自分の名前と外見の使い所を良く分かってる優秀な弟ですね。
「まあ、そういうことなら。」
そう言ってから揉み手をし始めたマッキースさんに、コルステアくんがにっこり笑います。
「あ、そうだ。これ、魔力をまだ込めてない魔石なんですけど、凄く質の良い魔石なので、良かったら何かの役に立てて下さい。」
言って荷物から取り出した魔石は、塔の魔法使いが魔力を込めましたって出して来るいつもの魔石よりは目が荒い印象ですが、魔石の端っこに目立たないようにコソッと追跡魔法が込められています。
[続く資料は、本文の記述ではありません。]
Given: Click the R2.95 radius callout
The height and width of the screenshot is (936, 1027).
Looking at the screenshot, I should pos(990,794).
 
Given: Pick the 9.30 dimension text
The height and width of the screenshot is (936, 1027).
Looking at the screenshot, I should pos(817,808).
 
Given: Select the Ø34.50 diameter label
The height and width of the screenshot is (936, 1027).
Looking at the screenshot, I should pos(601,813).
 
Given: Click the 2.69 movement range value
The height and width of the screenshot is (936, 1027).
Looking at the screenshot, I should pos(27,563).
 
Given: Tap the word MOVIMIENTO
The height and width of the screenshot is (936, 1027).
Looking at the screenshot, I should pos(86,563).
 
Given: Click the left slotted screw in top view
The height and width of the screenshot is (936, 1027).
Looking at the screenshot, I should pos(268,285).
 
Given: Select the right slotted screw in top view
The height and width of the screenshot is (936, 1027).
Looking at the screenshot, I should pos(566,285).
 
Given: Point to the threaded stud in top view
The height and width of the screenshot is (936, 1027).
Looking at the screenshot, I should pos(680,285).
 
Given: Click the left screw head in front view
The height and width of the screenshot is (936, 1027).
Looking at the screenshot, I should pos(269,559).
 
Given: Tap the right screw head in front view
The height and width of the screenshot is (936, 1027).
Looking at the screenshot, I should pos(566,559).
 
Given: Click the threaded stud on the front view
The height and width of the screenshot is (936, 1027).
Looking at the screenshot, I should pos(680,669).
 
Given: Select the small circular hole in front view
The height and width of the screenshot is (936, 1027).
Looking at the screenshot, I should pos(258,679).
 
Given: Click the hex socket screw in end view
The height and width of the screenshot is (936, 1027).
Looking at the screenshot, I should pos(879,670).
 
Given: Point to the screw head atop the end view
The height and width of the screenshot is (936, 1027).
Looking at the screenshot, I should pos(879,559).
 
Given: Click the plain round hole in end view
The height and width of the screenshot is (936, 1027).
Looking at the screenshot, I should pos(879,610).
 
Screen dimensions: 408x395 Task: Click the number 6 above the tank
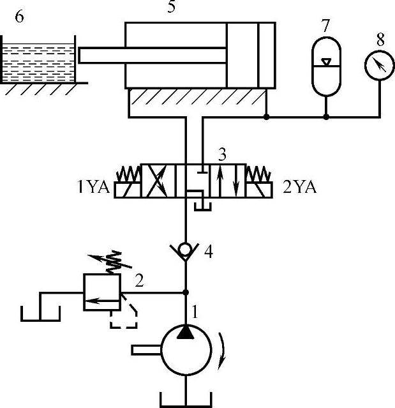point(20,17)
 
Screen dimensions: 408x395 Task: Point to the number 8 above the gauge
point(380,38)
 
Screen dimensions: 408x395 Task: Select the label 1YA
point(94,188)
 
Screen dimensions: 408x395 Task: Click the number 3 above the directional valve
point(222,155)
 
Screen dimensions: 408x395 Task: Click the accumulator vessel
point(325,67)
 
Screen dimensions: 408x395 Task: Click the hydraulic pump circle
point(186,350)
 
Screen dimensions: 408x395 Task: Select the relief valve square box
point(102,292)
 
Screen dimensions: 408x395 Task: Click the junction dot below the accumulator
point(325,117)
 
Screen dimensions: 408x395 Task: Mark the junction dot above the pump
point(186,292)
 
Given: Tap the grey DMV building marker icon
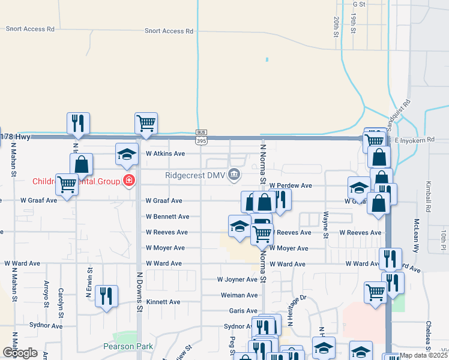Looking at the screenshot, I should tap(234, 175).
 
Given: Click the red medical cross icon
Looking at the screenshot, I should tap(128, 180).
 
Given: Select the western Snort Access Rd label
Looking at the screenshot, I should tap(30, 29).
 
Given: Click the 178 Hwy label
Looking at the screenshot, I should tap(16, 137).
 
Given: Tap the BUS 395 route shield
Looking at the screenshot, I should tap(201, 137).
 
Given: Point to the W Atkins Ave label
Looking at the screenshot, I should tap(165, 154).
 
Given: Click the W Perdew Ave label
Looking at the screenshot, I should tap(291, 186).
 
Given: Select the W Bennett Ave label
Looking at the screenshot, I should tap(167, 217).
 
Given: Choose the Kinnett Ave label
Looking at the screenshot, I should tap(163, 302).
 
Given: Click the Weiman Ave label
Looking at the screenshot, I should tap(239, 295).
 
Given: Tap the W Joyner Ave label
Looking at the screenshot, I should tap(237, 280).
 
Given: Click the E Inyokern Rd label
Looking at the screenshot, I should tap(418, 140).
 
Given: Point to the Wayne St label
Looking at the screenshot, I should tap(325, 224).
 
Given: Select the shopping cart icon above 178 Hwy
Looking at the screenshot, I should tap(146, 123).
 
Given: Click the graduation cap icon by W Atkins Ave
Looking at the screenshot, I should tap(127, 154).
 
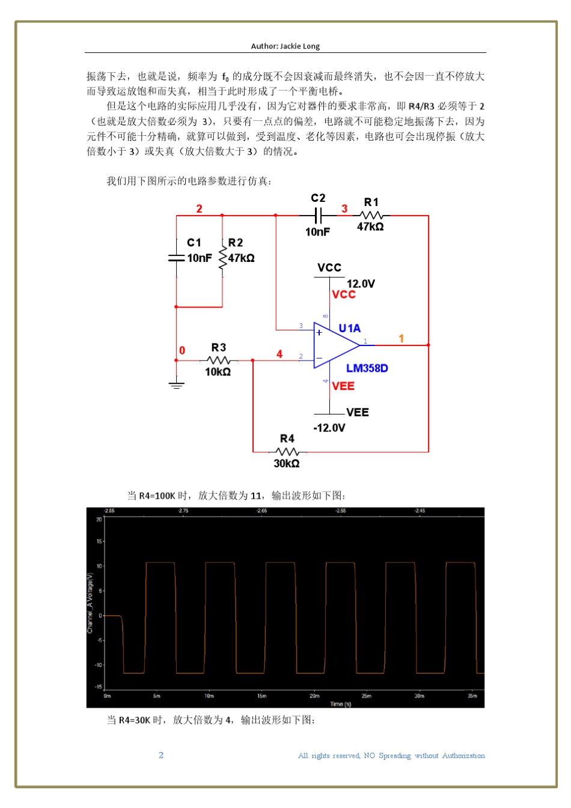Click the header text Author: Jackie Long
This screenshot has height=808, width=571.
pos(285,46)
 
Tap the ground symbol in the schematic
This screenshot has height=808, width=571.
pos(176,384)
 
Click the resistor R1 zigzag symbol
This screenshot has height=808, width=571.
pos(371,215)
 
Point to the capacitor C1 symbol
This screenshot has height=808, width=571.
pos(176,258)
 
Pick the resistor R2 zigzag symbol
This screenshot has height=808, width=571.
pos(222,258)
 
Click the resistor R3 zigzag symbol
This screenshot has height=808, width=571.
pos(218,360)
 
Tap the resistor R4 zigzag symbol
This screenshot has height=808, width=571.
pos(287,452)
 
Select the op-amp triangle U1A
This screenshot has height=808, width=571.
pos(334,345)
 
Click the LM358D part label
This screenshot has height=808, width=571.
pos(367,368)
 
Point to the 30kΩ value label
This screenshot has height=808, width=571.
pos(286,463)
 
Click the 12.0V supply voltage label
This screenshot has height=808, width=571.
pos(361,284)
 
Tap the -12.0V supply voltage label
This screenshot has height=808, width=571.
pos(329,428)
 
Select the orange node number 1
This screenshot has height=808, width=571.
pos(402,339)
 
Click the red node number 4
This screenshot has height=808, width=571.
pos(279,354)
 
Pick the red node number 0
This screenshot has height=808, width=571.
pos(182,351)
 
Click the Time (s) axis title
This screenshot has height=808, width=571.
pos(340,703)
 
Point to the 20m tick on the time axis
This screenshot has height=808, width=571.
pos(314,696)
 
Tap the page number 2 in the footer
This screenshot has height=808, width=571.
pos(161,755)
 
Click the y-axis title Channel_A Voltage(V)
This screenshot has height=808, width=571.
pos(90,603)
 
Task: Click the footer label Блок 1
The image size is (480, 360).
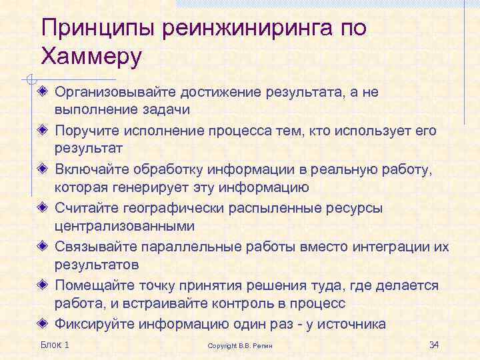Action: click(x=55, y=345)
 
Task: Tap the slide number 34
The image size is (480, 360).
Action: click(x=434, y=345)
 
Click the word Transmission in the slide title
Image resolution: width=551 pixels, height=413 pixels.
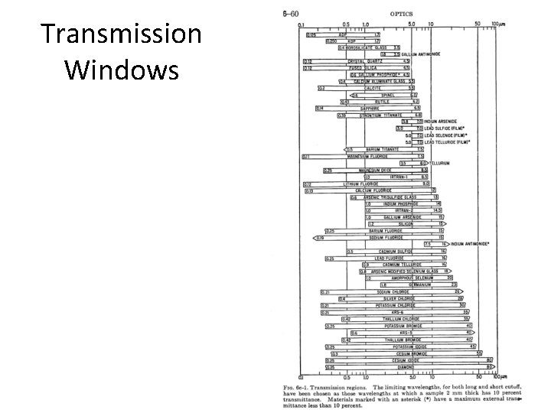click(x=122, y=35)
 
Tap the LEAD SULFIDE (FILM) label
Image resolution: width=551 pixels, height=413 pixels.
click(x=447, y=128)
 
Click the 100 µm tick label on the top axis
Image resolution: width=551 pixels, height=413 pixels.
click(x=497, y=24)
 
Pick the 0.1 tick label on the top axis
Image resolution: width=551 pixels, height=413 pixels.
click(x=300, y=24)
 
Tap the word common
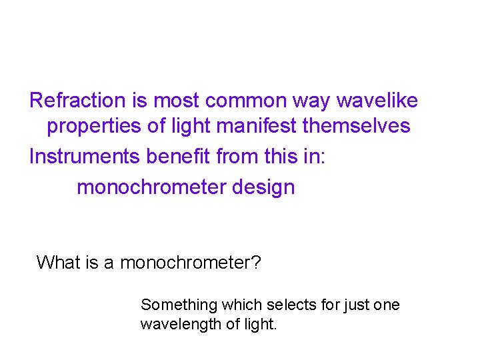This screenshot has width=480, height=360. coord(247,101)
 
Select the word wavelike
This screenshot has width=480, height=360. coord(377,101)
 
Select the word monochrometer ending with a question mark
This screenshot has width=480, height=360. coord(191,263)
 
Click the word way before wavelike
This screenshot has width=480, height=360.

魔石自体には新しい魔法を込めたり使ったりする余地が残っているようなので、この追跡魔法が予め掛けられていることには気付かないでしょう。
本当に油断ならない子です。
「ああこれは済みませんな。流石はランバスティス伯爵家の若君ですな。お若いのに懐が深くていらっしゃる。有り難く頂戴致します。」
推し頂くように受け取ったマッキースさん、根っからの商売人なんでしょうね。
ちょっとがっかりしたことは内緒です。